- Pasquella with the Waco Navigators
- First baseman
- Born: November 7, 1898 Philadelphia, Pennsylvania, U.S.
- Died: April 5, 1965 (aged 66) Bridgeport, Connecticut, U.S.
- Batted: RightThrew: Right

MLB debut
- July 9, 1919, for the Philadelphia Phillies

Last MLB appearance
- July 31, 1919, for the St. Louis Cardinals

MLB statistics
- Batting average: .500
- Hits: 1
- Stats at Baseball Reference

Teams
- Philadelphia Phillies (1919); St. Louis Cardinals (1919);

= Mike Pasquella =

American baseball player (1898–1965)

Michael John Pasquella (November 7, 1898 - April 5, 1965), nicknamed "Toney", was an American professional baseball player for one season. In 1919, he played for the Philadelphia Phillies and St. Louis Cardinals of Major League Baseball's National League. He was officially listed as standing 5 ft 11 in and weighing 167 lb.

==Biography==
Pasquella was born "Michael John Pasquariello" on November 7, 1898, in Philadelphia, Pennsylvania. He attended college at Villanova University, one of 48 players to attend that school.

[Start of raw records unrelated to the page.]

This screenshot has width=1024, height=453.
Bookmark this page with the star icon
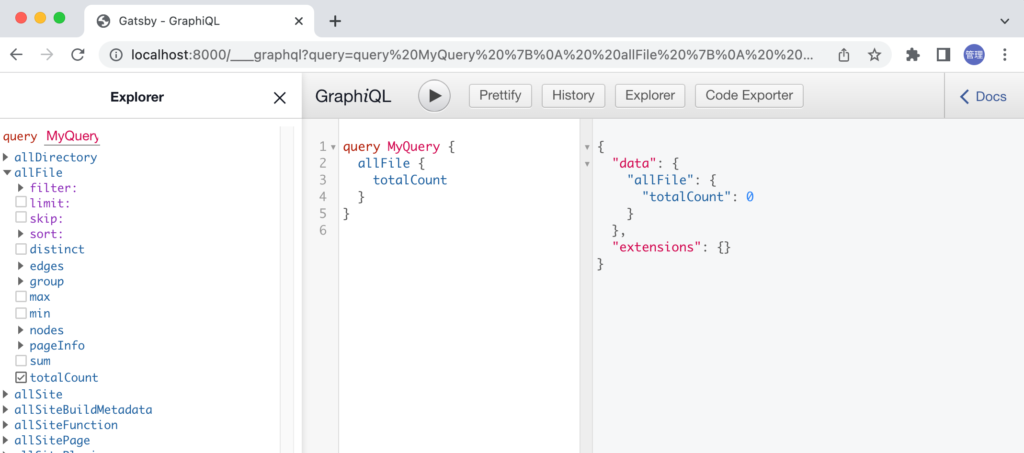tap(874, 55)
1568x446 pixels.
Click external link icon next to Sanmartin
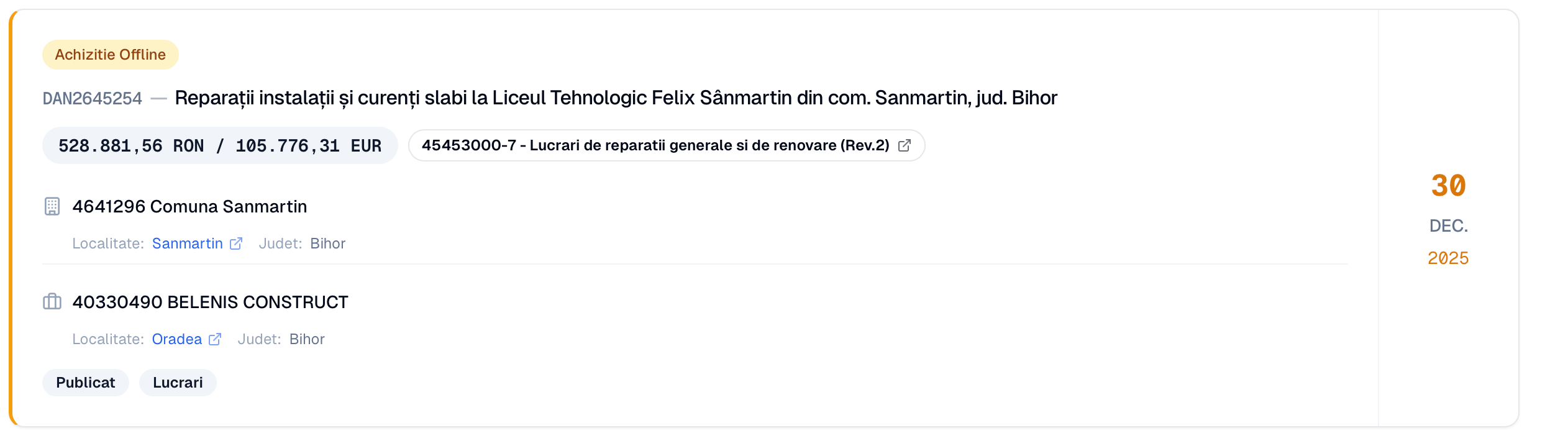pyautogui.click(x=236, y=243)
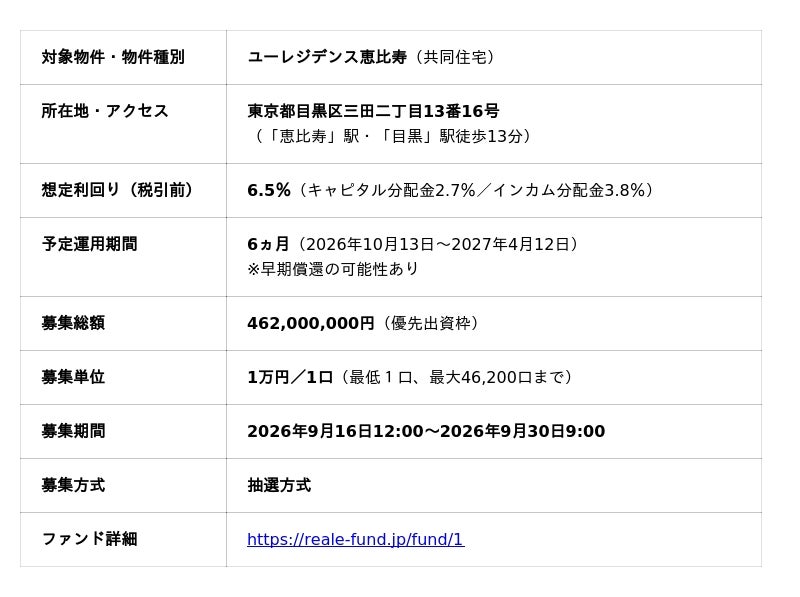Click the 想定利回り（税引前） header cell
The height and width of the screenshot is (597, 800).
click(x=123, y=190)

Pasquella appeared for three teams during the 1919 season: two major league clubs and one in the minor leagues. As a minor leaguer, Pasquella played in 46 games for the Waco Navigators of the Texas League as a backup at first base to Roy Leslie. In the field, he recorded a .991 fielding percentage, making 444 putouts, 17 assists, and 4 errors. As a hitter, Pasquella batted .202 with seven doubles and a home run. When he played in the major leagues, he appeared first for the Philadelphia Phillies, playing in one game against the Chicago Cubs on July 9. He replaced Fred Luderus at first base—with Gene Packard in between as a pinch hitter—and notched his first major league hit in his debut at-bat. On July 31, Pasquella was playing for the St. Louis Cardinals against the Phillies, where Packard earned the victory for Philadelphia. Pasquella pinch-hit for pitcher Bill Sherdell, going hitless in his only Cardinals at-bat.

After playing, Pasquella worked as a minor league manager for three teams. He skippered the Crisfield Crabbers of the Eastern Shore League (ESL) in the 1926 and 1927 seasons, followed by the ESL's Easton Farmers in 1928, and the Greenville Tobacconists of the Eastern Carolina League in 1929; he returned to the Crabbers in 1937 for his final managerial job.

Pasquella died on April 5, 1965, in Bridgeport, Connecticut, and was buried in St. Michael Cemetery in the neighboring town of Stratford.